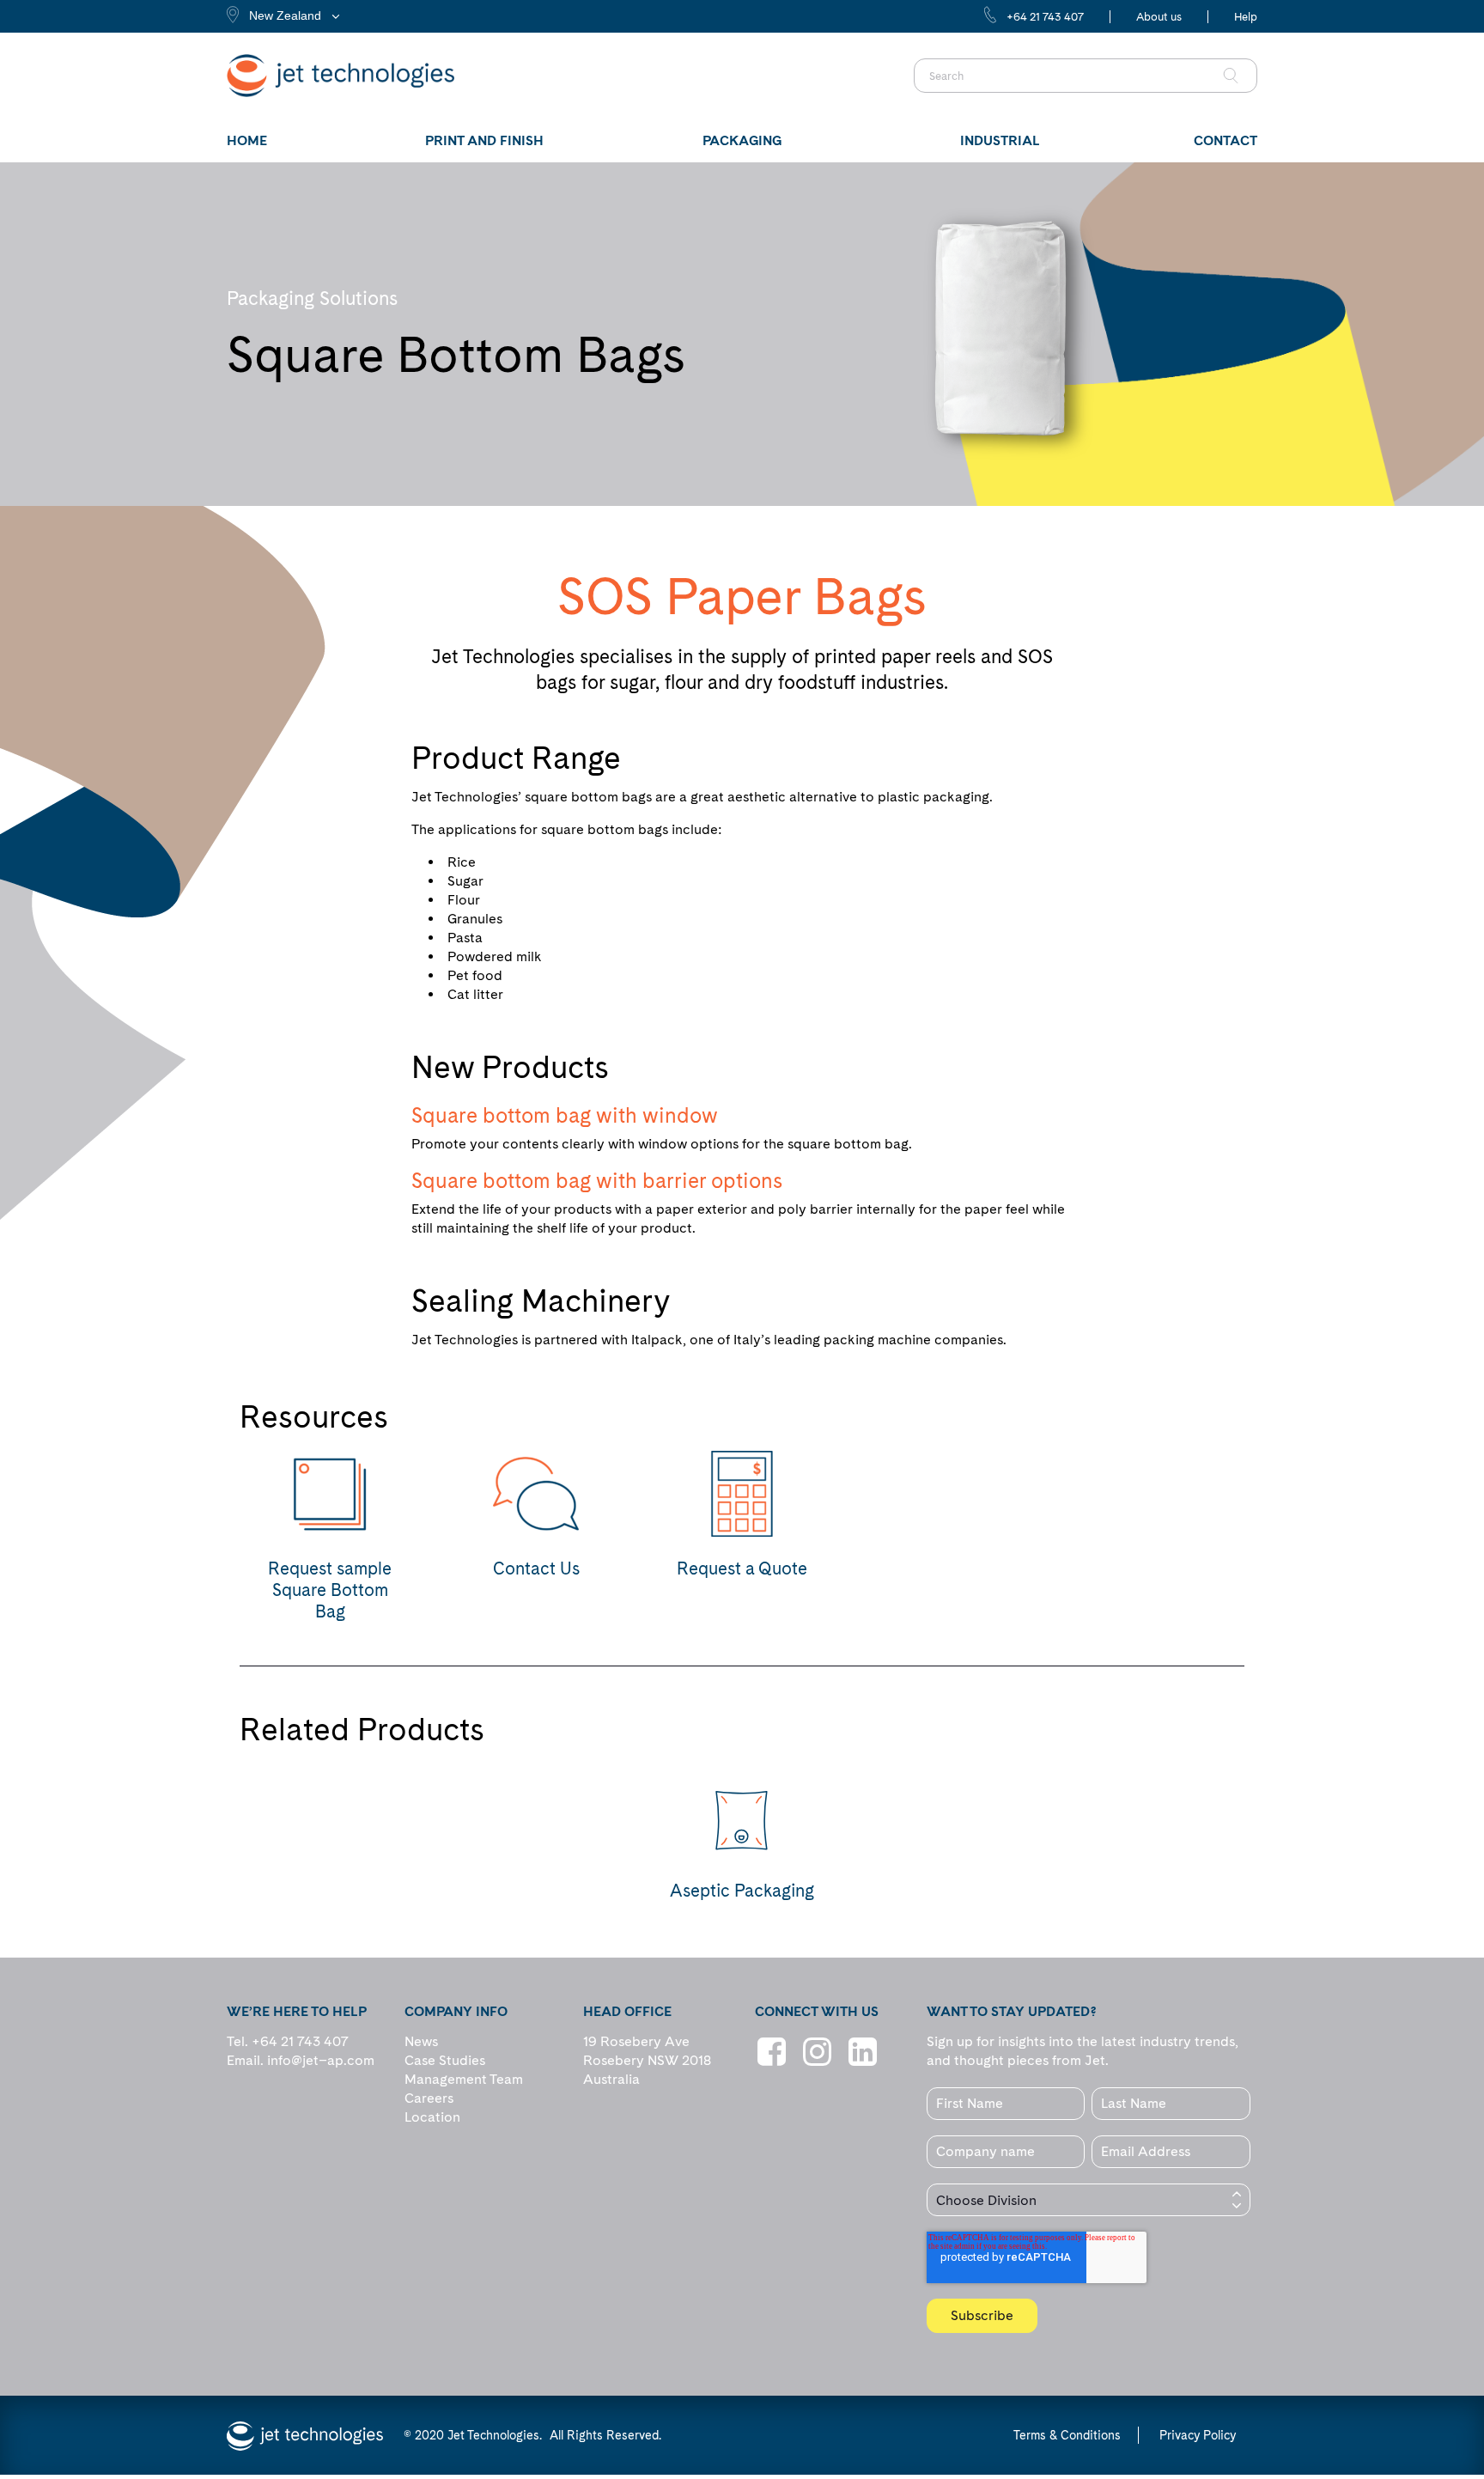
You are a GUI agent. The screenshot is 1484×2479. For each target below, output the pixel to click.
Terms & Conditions (1067, 2435)
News (421, 2041)
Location (432, 2117)
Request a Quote (742, 1568)
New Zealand (285, 15)
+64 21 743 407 (1045, 16)
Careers (428, 2098)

Work order: Starting from the line containing "Request a Quote (742, 1568)" and ending with the final line of the data, reproduce each line exactly as it appears, including no other lines.

Result of this task:
Request a Quote (742, 1568)
New Zealand (285, 15)
+64 21 743 407 (1045, 16)
Careers (428, 2098)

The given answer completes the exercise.